Länder reformieren Bildungssystem nach deutschem Vorbild

Was die OECD erst jüngst festgestellt hat, wissen andere Länder allerdings schon seit geraumer Zeit. Sie schielen neidisch auf das deutsche Modell der beruflichen Bildung und wollen ihr eigenes Berufsbildungssystem in Zusammenarbeit mit Deutschland reformieren. Auch in den Köpfen vieler Politiker hat der Stellenwert der nichtakademischen Fachleute an Bedeutung gewonnen. In den meisten Wahlprogrammen wird heute nachdrücklich für die Berufsausbildung geworben. Wie lange es allerdings dauern wird, bis wieder ein gesundes Verhältnis zwischen Hochschulausbildung und Berufsausbildung herrscht, bleibt ungewiss.
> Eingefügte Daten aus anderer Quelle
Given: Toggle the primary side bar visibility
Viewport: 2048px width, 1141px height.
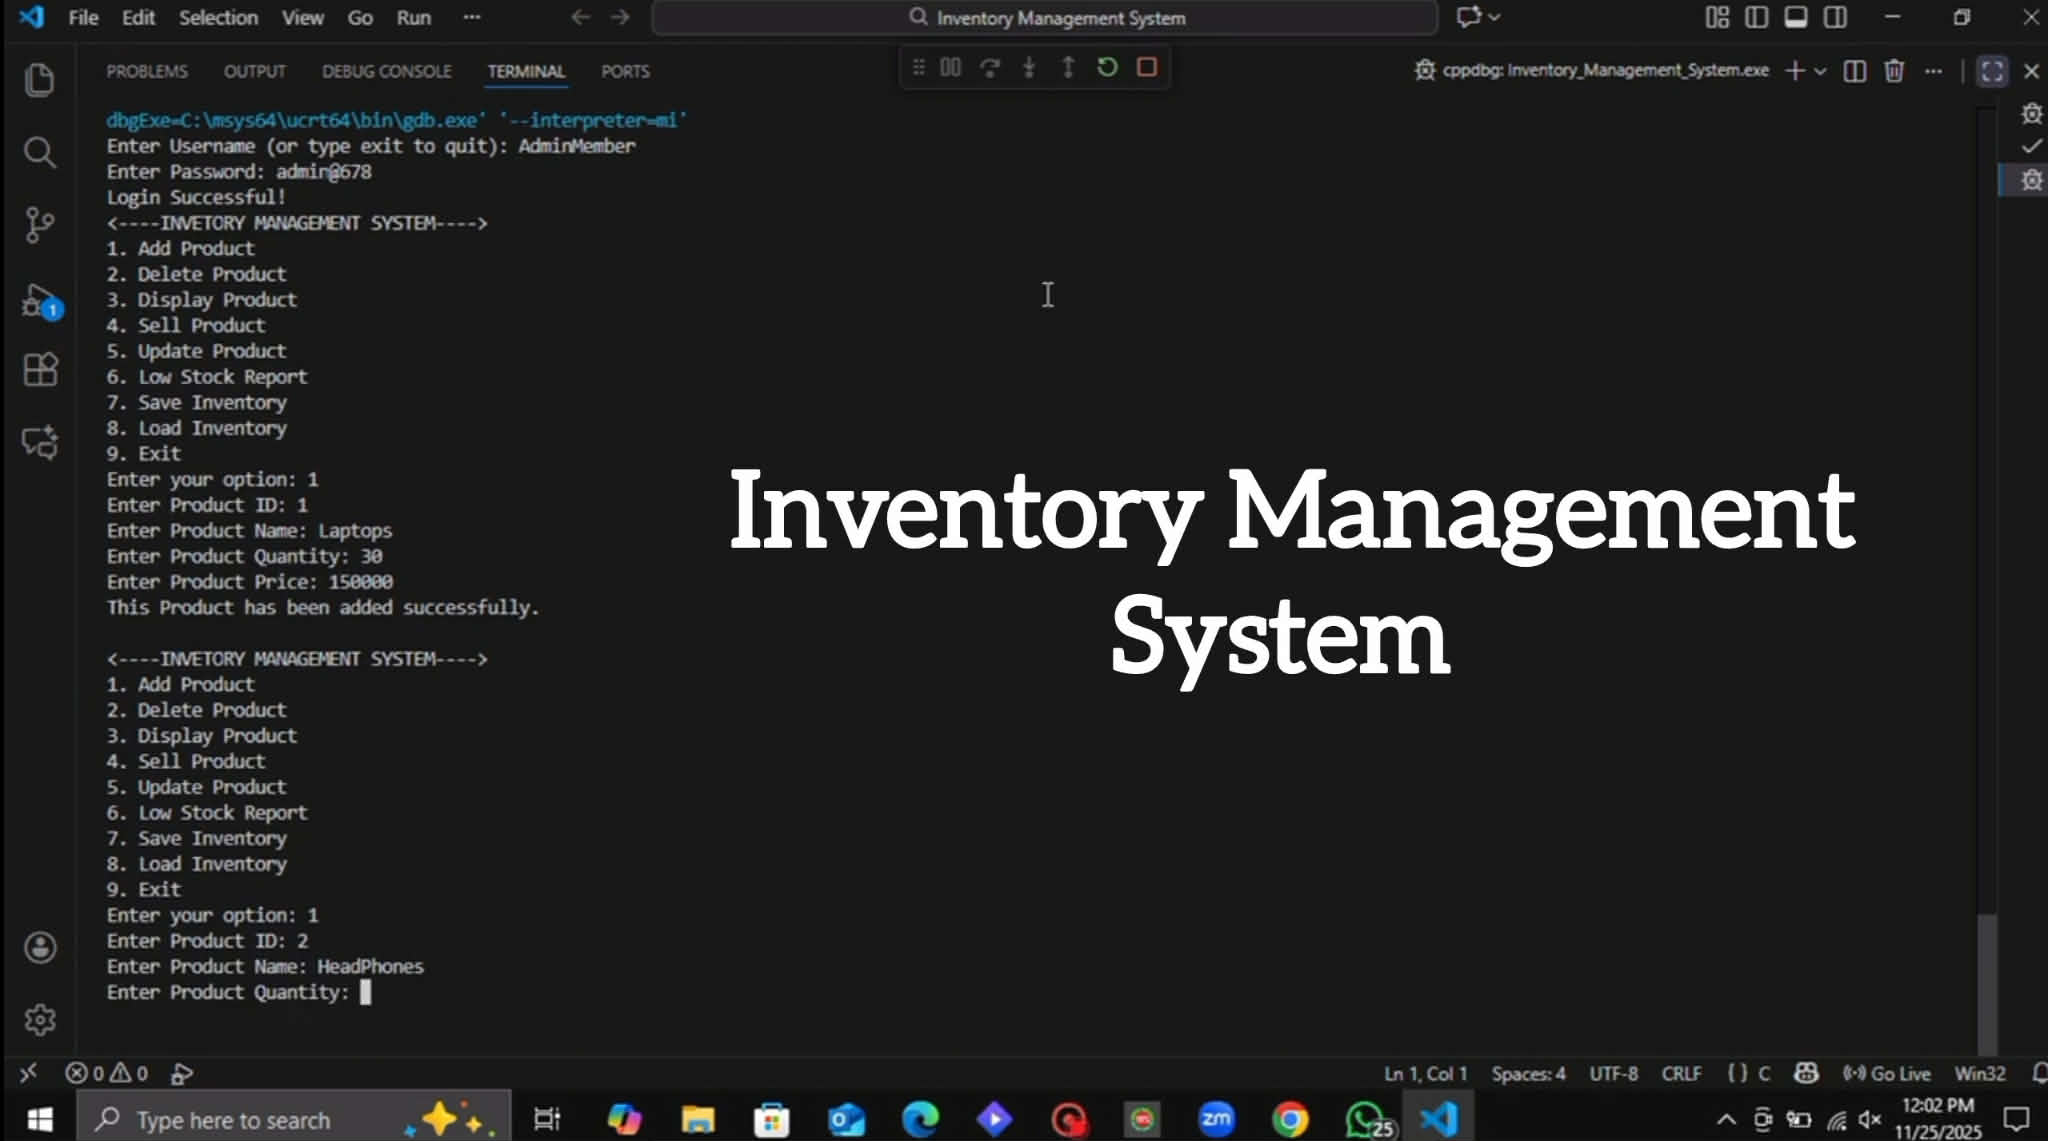Looking at the screenshot, I should click(1756, 18).
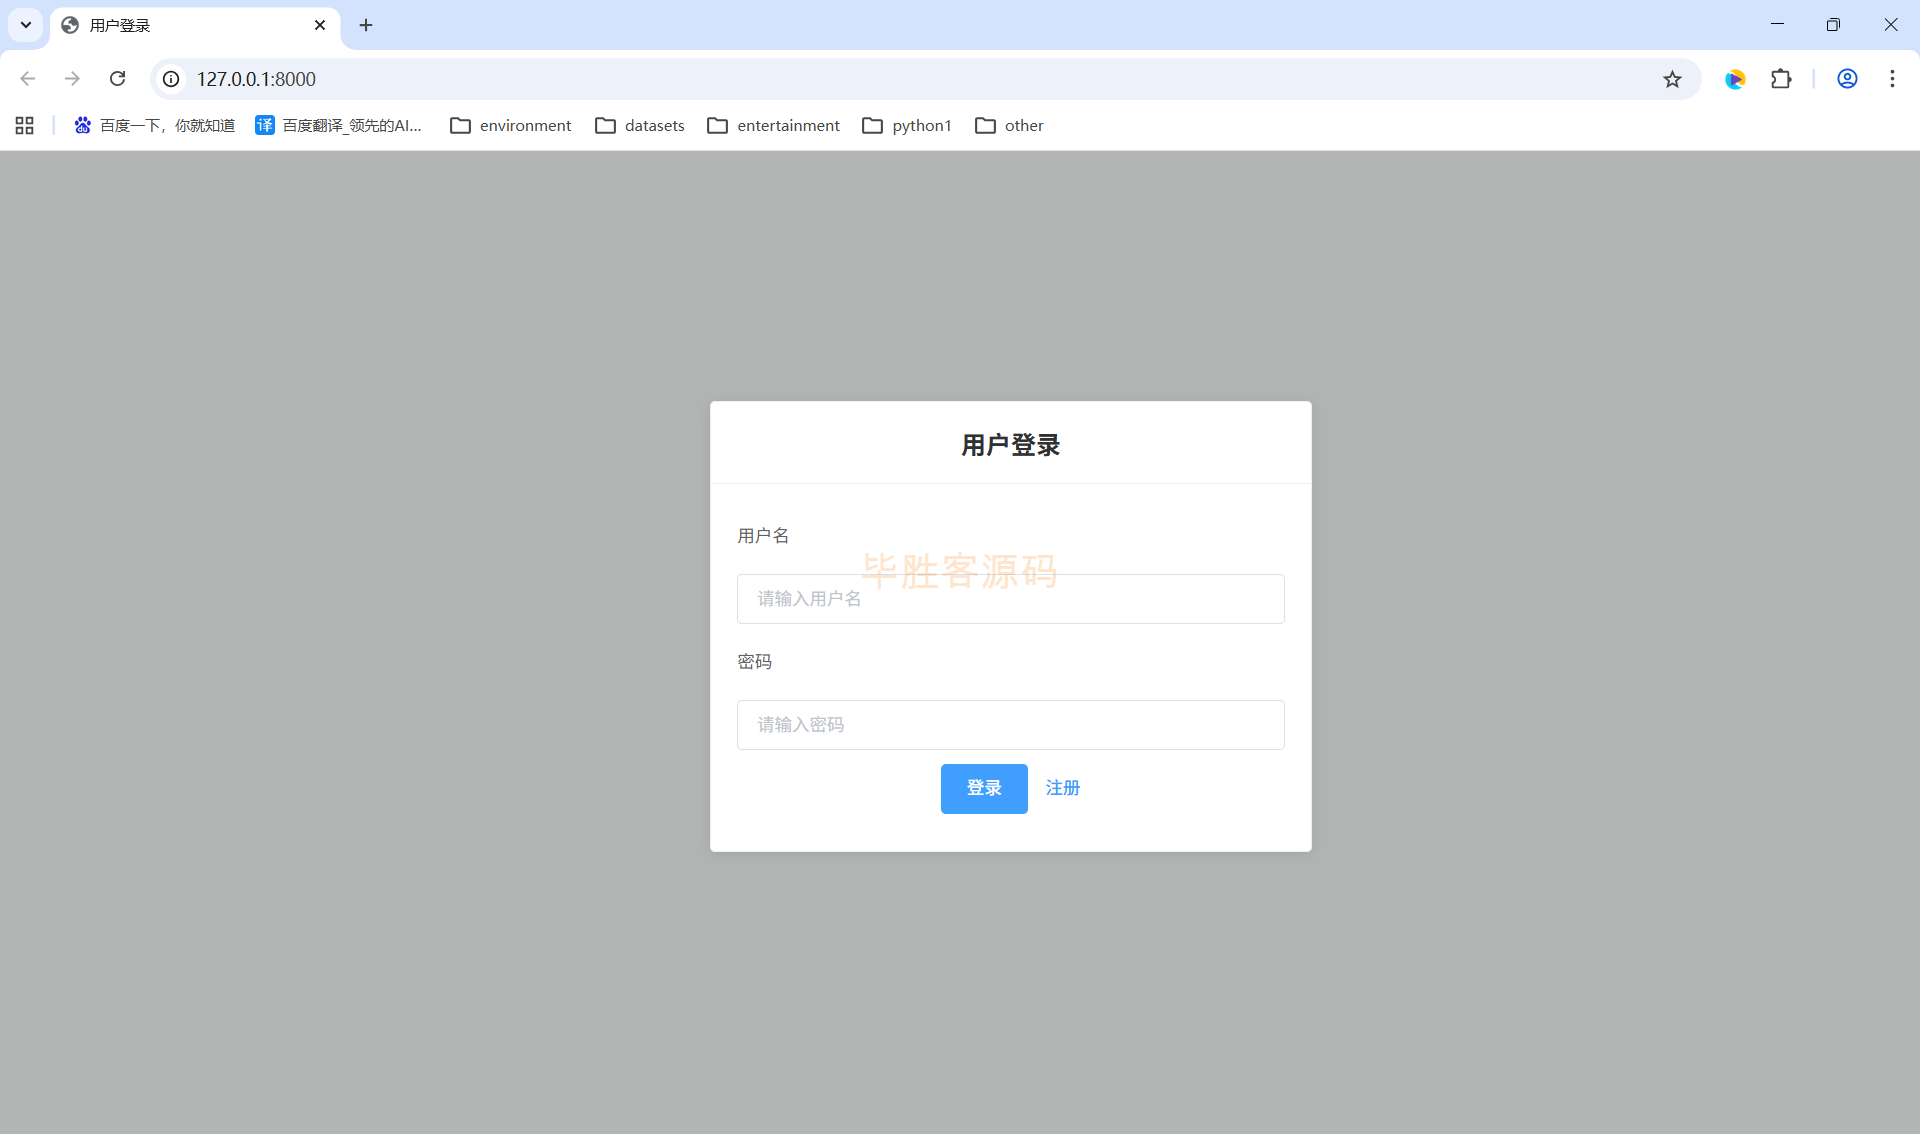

Fakt ist: das Handwerk sollte selbstbewusst mit den Ergebnissen der Studie werben. Jugendlichen, vor allem Gymnasiasten, muss vermittelt werden, dass sie im Handwerk gebraucht werden und dass eine klassische Berufsausbildung nicht schlechter als ein Studium ist. Betriebe sollten die Kommunikation mit den jungen Menschen auf Augenhöhe suchen und mit Leidenschaft vermitteln, dass es in einem Handwerksberuf viel Praxisbezug gibt, sich nach dem Anschluss exzellente Zukunftsaussichten eröffnen. Und studieren kann man hinterher auch noch.

Mehr Informationen

 www.oecd.org
Die Studie "Bildung auf einen Blick" untersucht, wie es um die Bildung weltweit bestellt ist. Sie enthält Daten zum Aufbau, zur Finanzierung und zur Leistung der Bildungssysteme in den 35 OECD-Ländern.
 

Lob und Kritik für Bildung in Deutschland

Die Studie enthält nicht nur lange überfälliges Lob für das System der dualen Berufsausbildung. Sie attestiert - zum Leidwesen der Ausbildungsbetriebe - die ungebrochene Attraktivität der Hochschulausbildung. Diese variiere aber nach Studienrichtung. Die OECD kritisiert außerdem, dass Deutschland gemessen an seiner Wirtschaftsleistung weniger in Bildung investiere als andere Länder. Nur 4,2 Prozent des Bruttoinlandprodukts geben Bund, Länder, Gemeinden und Private für Kitas, Schulen und Hochschulen aus. Im OECD-Schnitt sind es 5,3 Prozent.